▸ **Task to complete**:
List all lines in the material below that contain "width".

▸ **Data supplied**:
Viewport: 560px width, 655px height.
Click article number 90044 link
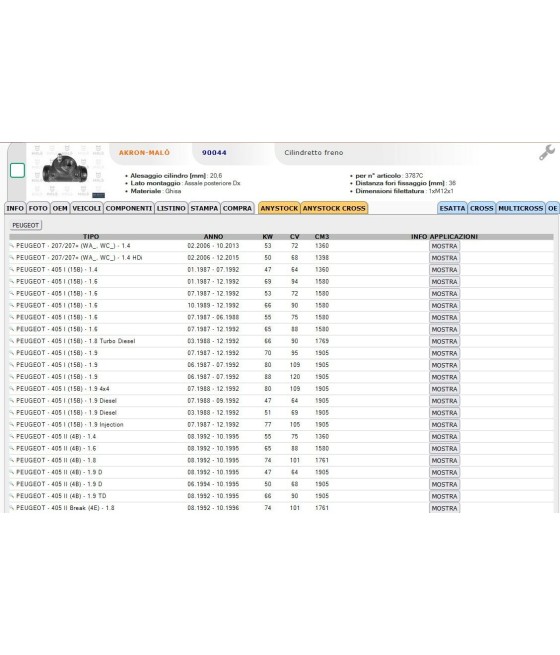214,153
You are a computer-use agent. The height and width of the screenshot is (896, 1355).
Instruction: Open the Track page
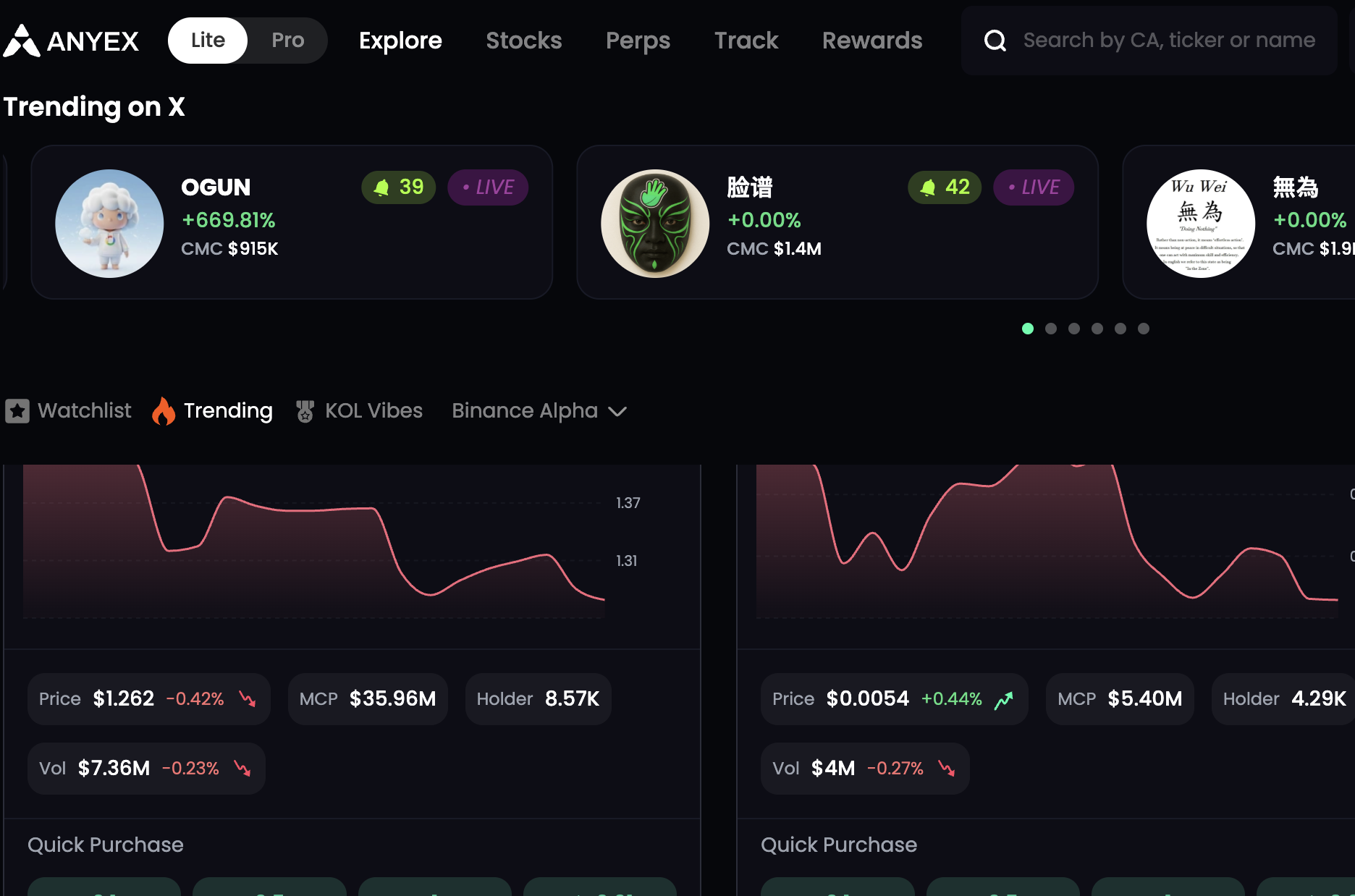[746, 41]
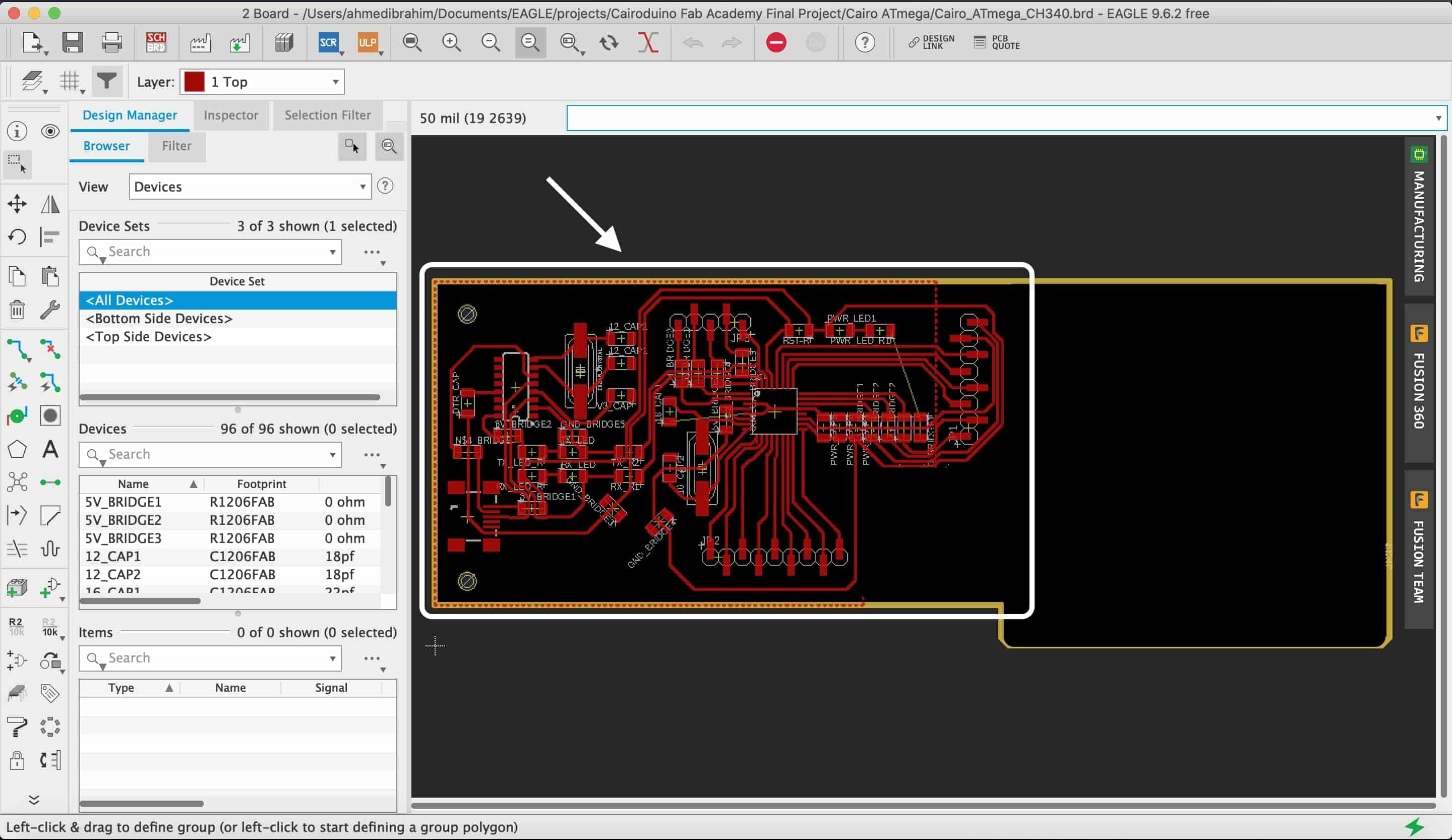Expand the Devices search filter dropdown

click(x=331, y=455)
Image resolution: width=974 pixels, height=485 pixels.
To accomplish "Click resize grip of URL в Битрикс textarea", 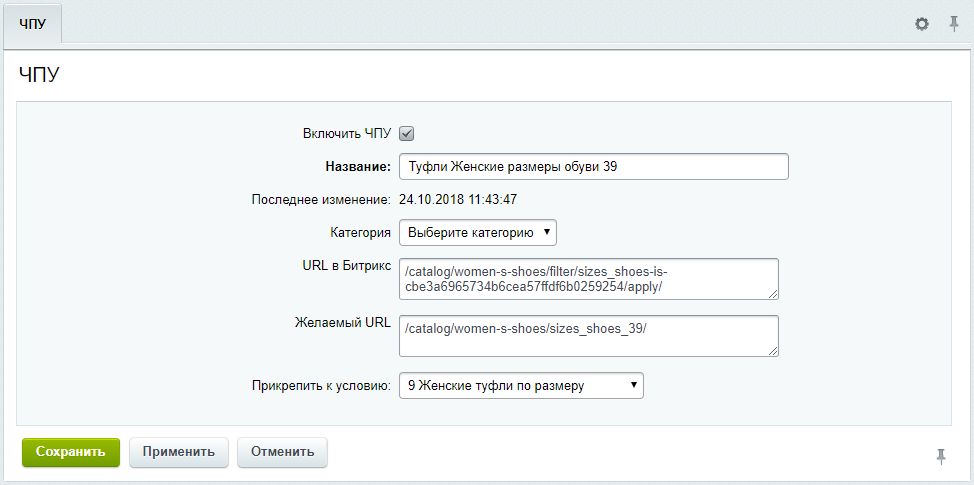I will pyautogui.click(x=773, y=295).
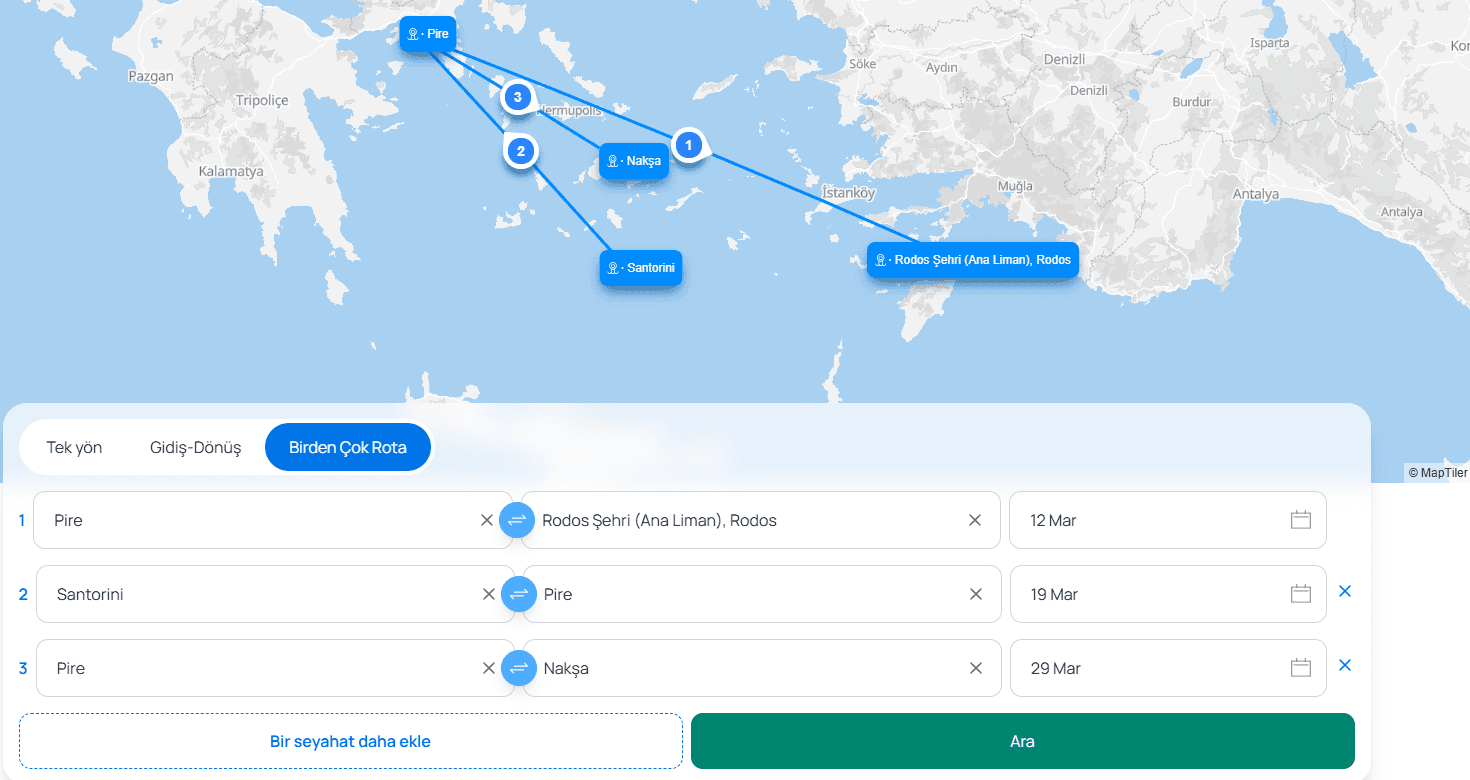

▸ **Answer area**:
Viewport: 560px width, 655px height.
You are a computer-use agent. The height and width of the screenshot is (896, 1355).
Image resolution: width=974 pixels, height=485 pixels.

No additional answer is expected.